Lemon Custard Cake

1. Preheat the Oven:

  1. Preheat your oven to 325°F (160°C).
  2. Grease and flour an 8×8-inch baking dish or line it with parchment paper for easy removal.

2. Prepare the Batter:

  1. In a large mixing bowl, beat the egg yolks and sugar together until the mixture is pale and thick, about 2-3 minutes.
  2. Add the melted butter, lemon zest, lemon juice, and vanilla extract, and mix until well combined.
  3. Gradually sift in the flour, mixing just until incorporated.
  4. Slowly pour in the milk, whisking continuously until the batter is smooth and well combined. The batter will be quite thin—this is normal.

3. Whip the Egg Whites:

  1. In a separate bowl, using a hand mixer or stand mixer, beat the egg whites with the salt until stiff peaks form.
  2. Gently fold the whipped egg whites into the batter, one-third at a time. Be careful not to deflate the mixture; it’s okay if the batter looks a bit lumpy.

4. Bake the Cake:

  1. Pour the batter into the prepared baking dish, smoothing the top with a spatula.
  2. Bake in the preheated oven for 40-50 minutes, or until the top is lightly golden and set. The cake will have a slight jiggle in the center when done.
  3. If the top browns too quickly, cover it loosely with aluminum foil halfway through baking.

5. Cool and Serve:

  1. Remove the cake from the oven and allow it to cool in the pan for at least 30 minutes.
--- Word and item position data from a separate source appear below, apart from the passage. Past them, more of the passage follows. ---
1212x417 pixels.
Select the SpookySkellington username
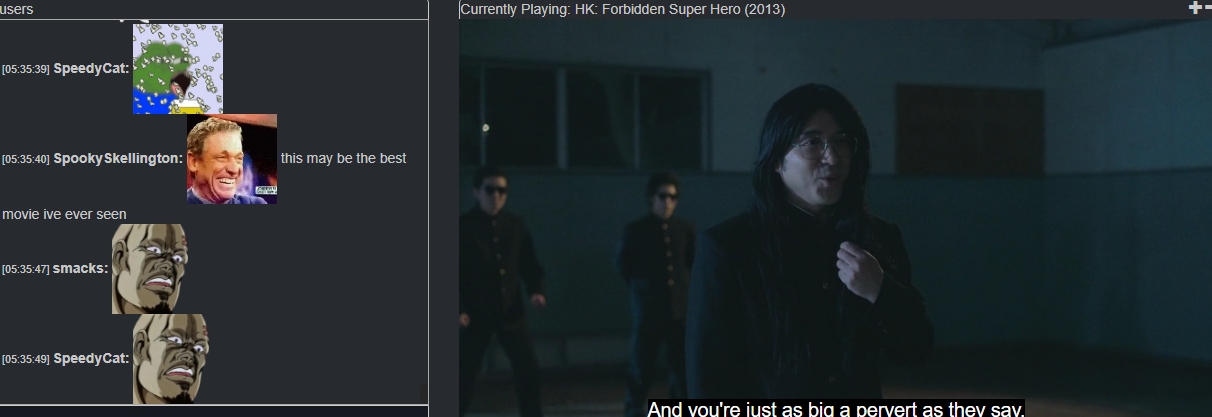click(x=117, y=158)
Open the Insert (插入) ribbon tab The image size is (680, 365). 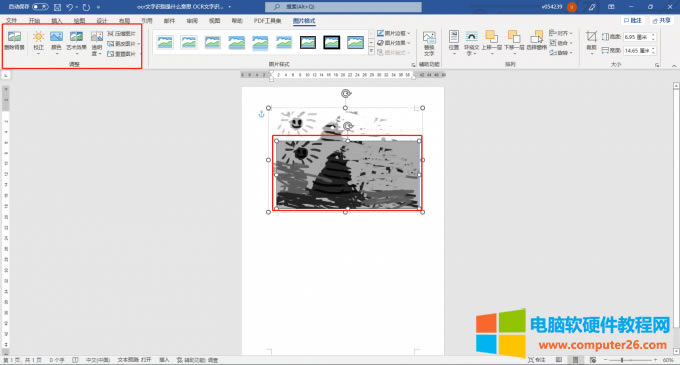point(56,21)
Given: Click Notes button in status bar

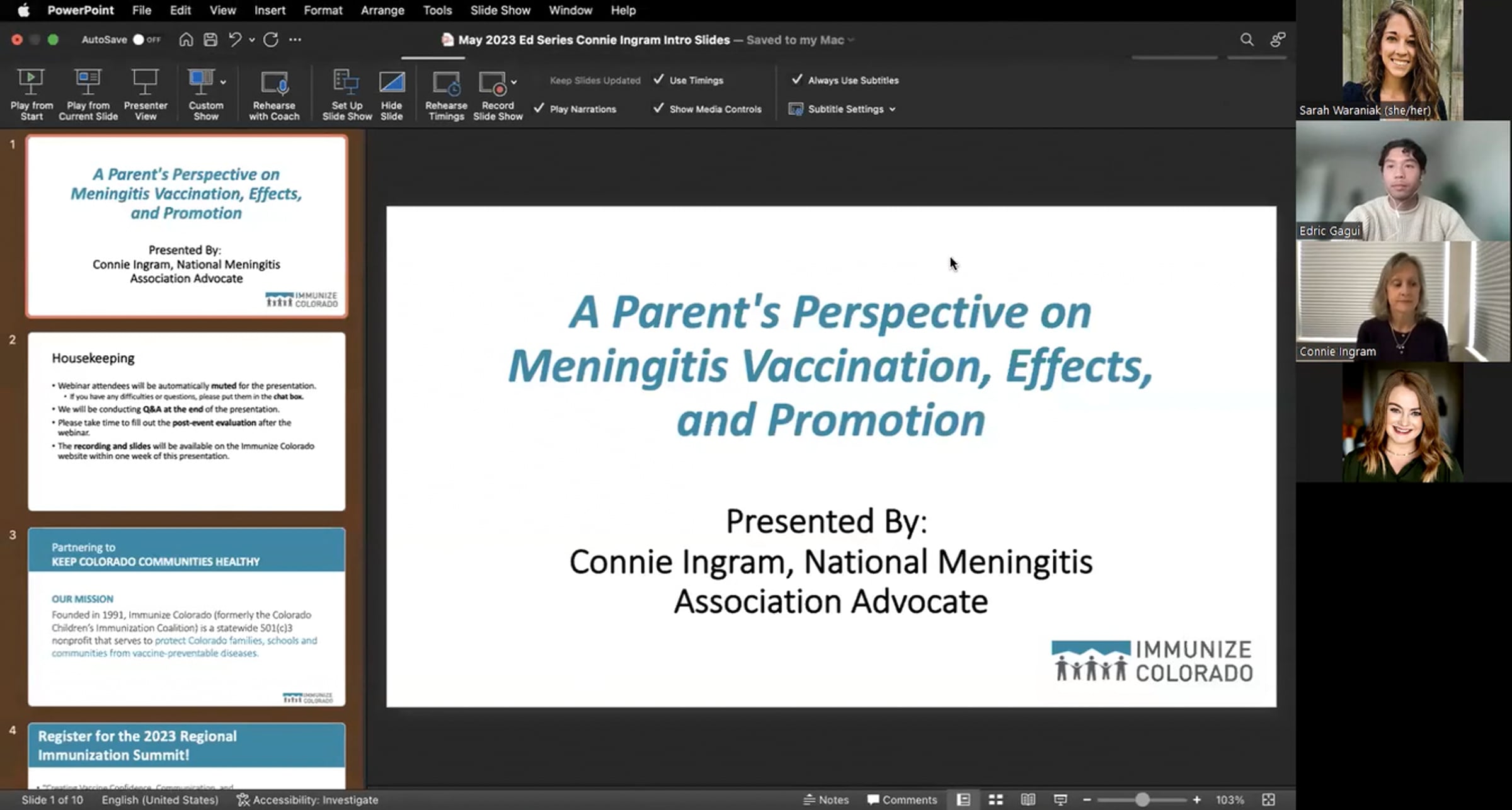Looking at the screenshot, I should point(827,800).
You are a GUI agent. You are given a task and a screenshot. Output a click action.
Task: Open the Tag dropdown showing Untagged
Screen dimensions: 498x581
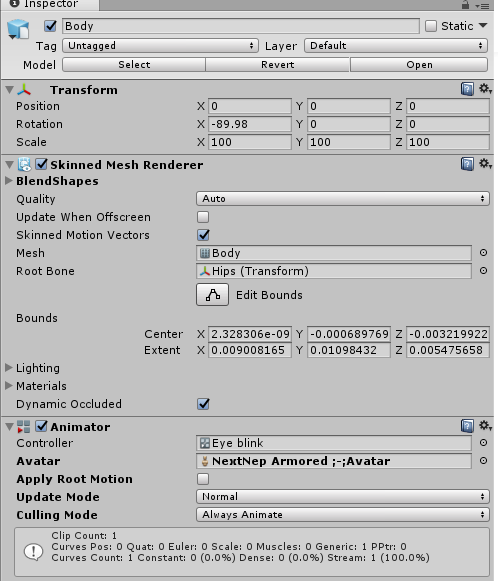coord(160,46)
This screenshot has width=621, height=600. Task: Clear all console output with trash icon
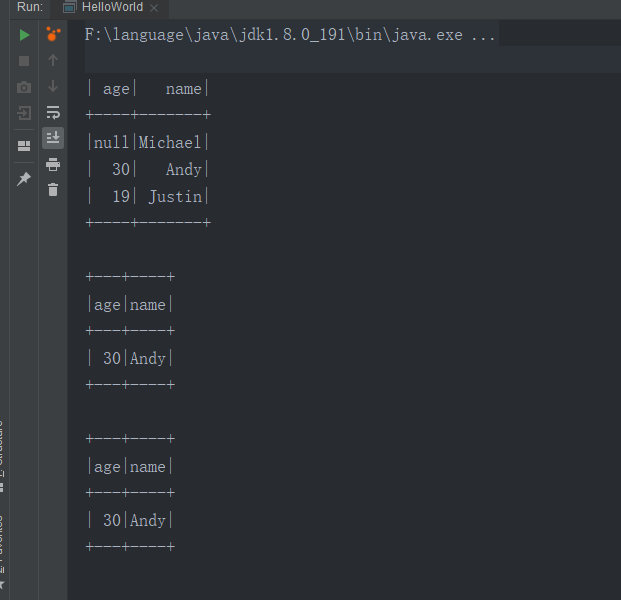(x=53, y=189)
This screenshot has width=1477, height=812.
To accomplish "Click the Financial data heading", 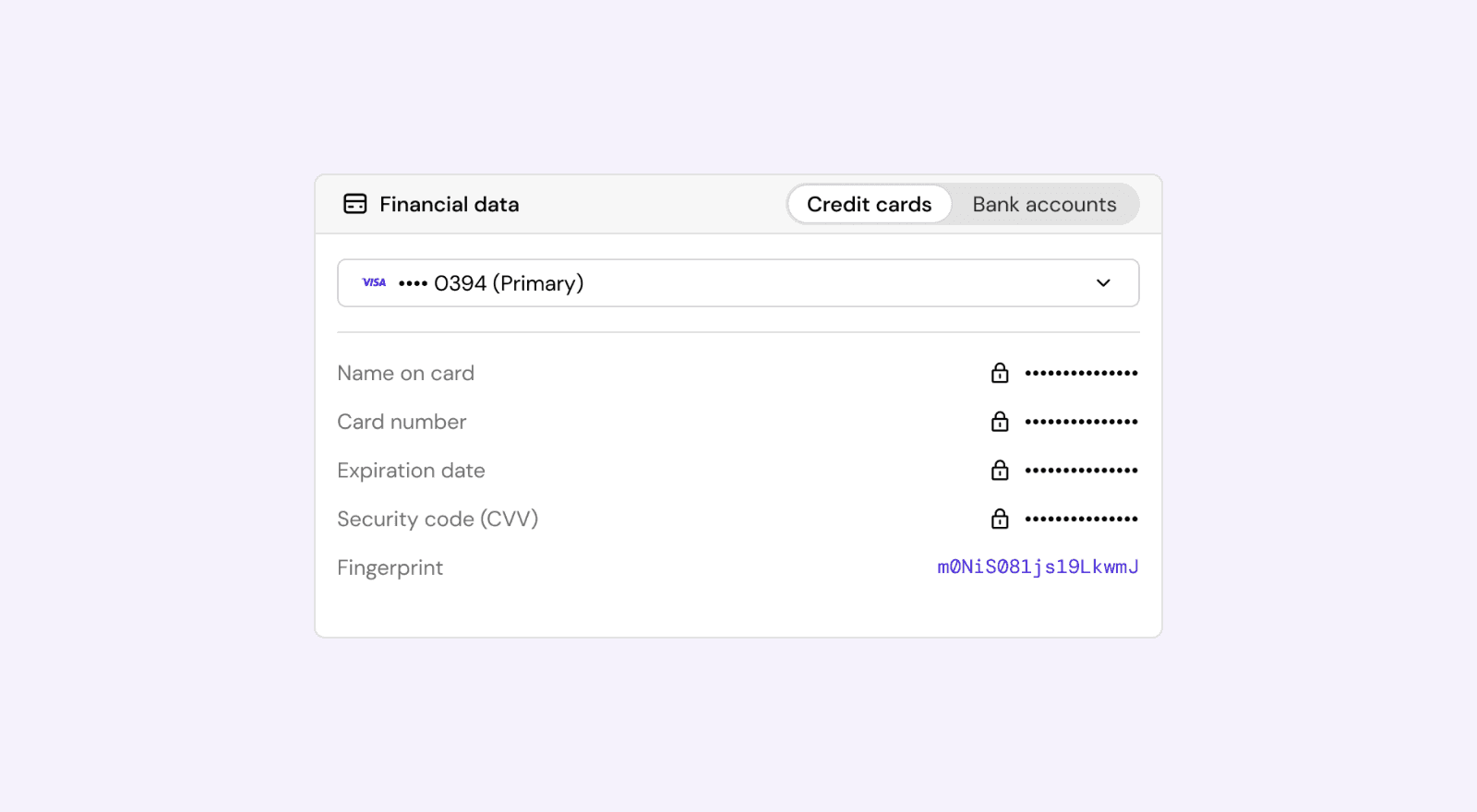I will [449, 204].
As it cools, the cake will firm up, and the custard layer will set.
  2. Once cooled, dust the top with powdered sugar if desired.
  3. Slice and serve the cake on its own or with a dollop of whipped cream and fresh berries for an extra touch.

Tips for Perfection

  • Room Temperature Ingredients: Ensure your eggs and milk are at room temperature before mixing to help the batter come together smoothly.
  • Folding Egg Whites: When folding the egg whites into the batter, be gentle to keep as much air in the mixture as possible. This is crucial for achieving the cake’s light, airy texture.
  • Serving: This cake is best served slightly warm or at room temperature. Refrigerate leftovers and reheat gently if desired.

Conclusion

Lemon Custard Cake is a dessert that’s as elegant as it is delicious. The contrast between the airy sponge and the creamy custard, combined with the bright flavor of fresh lemons, makes this cake a true delight. Whether you’re a fan of citrus desserts or looking to try something new, this cake offers a perfect balance of sweetness and tartness in every bite. Enjoy it as a refreshing end to a meal, and watch it quickly become a favorite in your dessert repertoire.

Feel free to experiment by adding a hint of lavender or a touch of ginger to the lemon custard for a unique twist. Happy baking!